*** Opening Data for review ***
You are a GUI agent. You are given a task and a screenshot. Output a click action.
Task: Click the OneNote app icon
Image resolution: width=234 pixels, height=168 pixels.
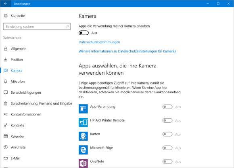click(x=83, y=164)
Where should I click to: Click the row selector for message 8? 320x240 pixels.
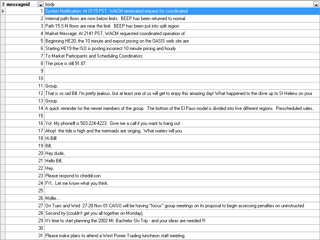tap(3, 63)
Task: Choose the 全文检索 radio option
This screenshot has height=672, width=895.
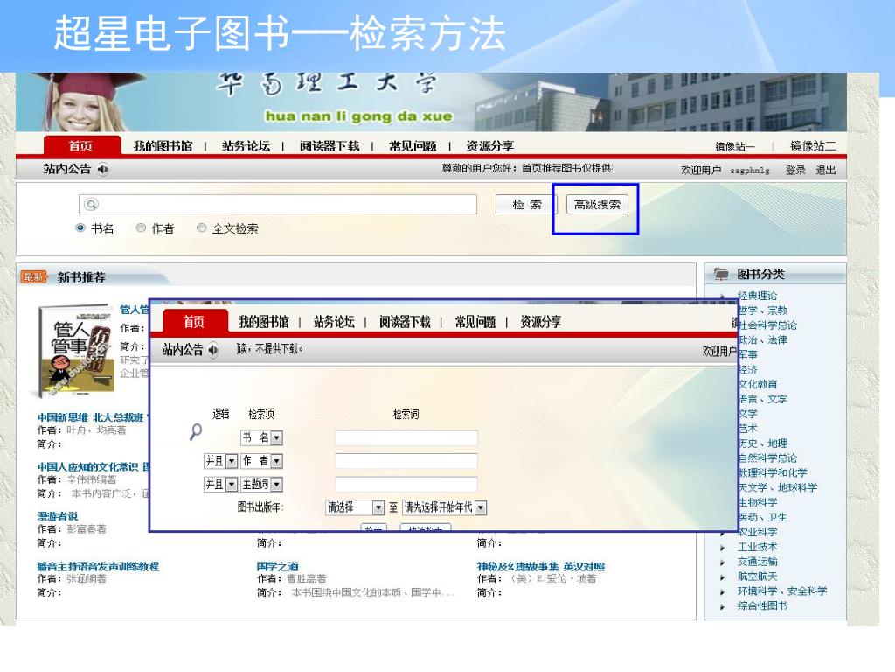Action: [202, 228]
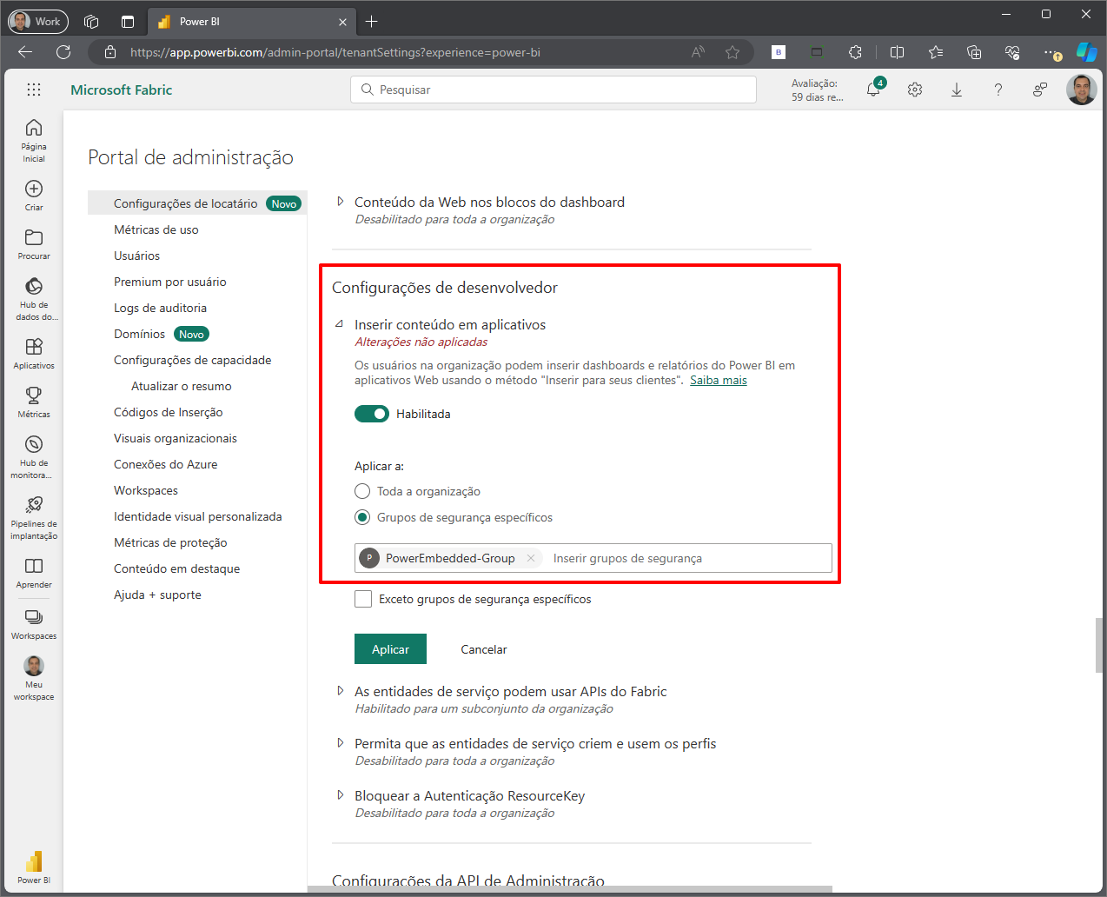Collapse the Inserir conteúdo em aplicativos section
The width and height of the screenshot is (1107, 897).
click(340, 324)
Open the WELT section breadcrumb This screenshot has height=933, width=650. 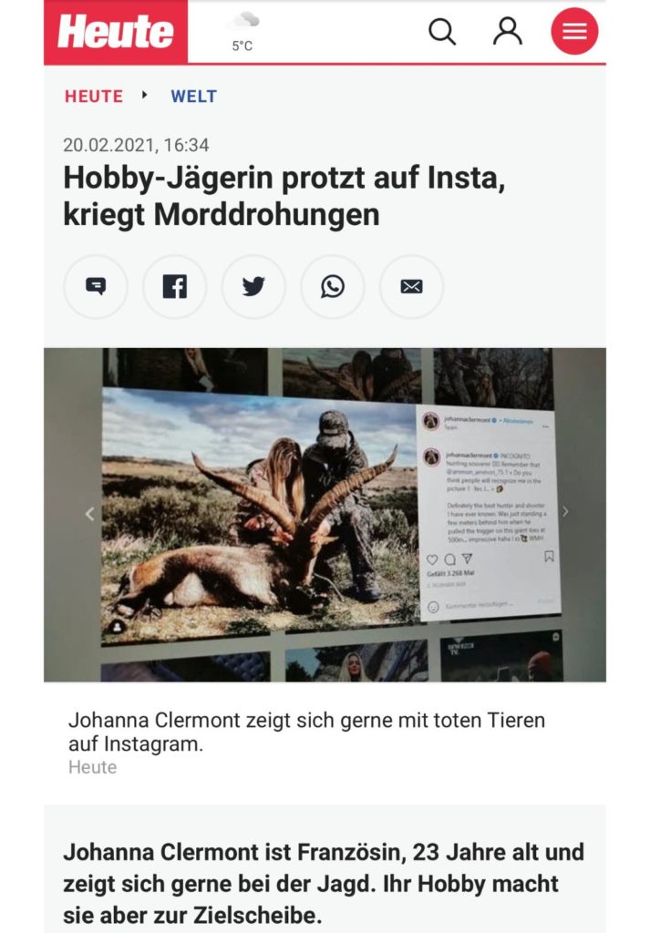[x=194, y=96]
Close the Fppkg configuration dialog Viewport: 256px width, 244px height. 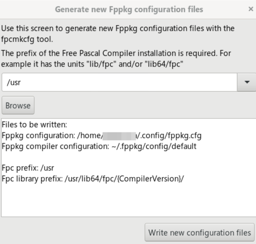[x=251, y=9]

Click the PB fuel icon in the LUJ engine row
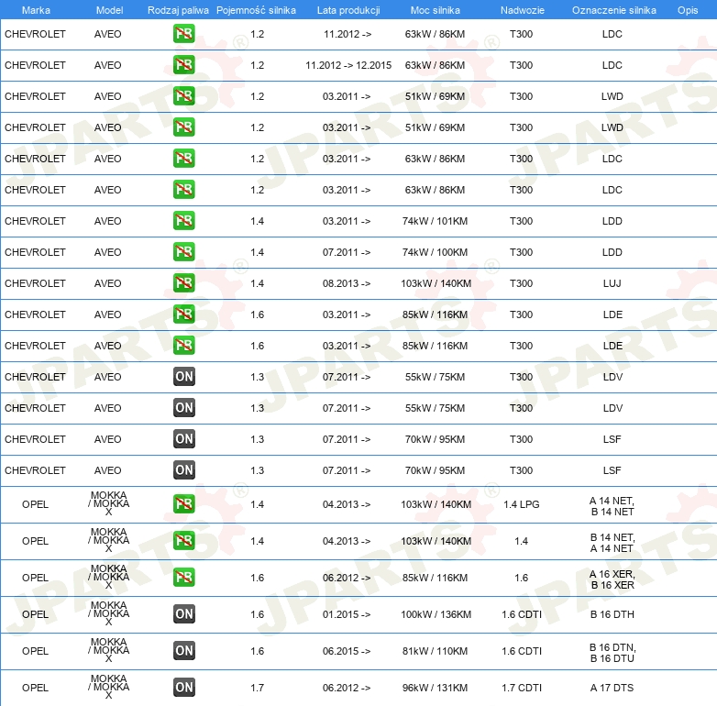(184, 283)
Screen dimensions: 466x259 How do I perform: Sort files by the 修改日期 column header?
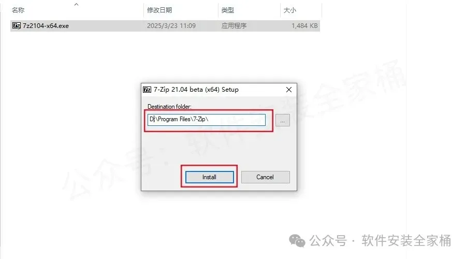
*** Closing Data for review ***
# Work item
In your answer, copy exactly the lines running from the line with "Click the PB fuel icon in the LUJ engine row" to the end of the material above, both included, and omit all pictures.

# Response to the task
Click the PB fuel icon in the LUJ engine row
(184, 283)
Screen dimensions: 466x259 How do I perform: Sort files by the 修改日期 column header?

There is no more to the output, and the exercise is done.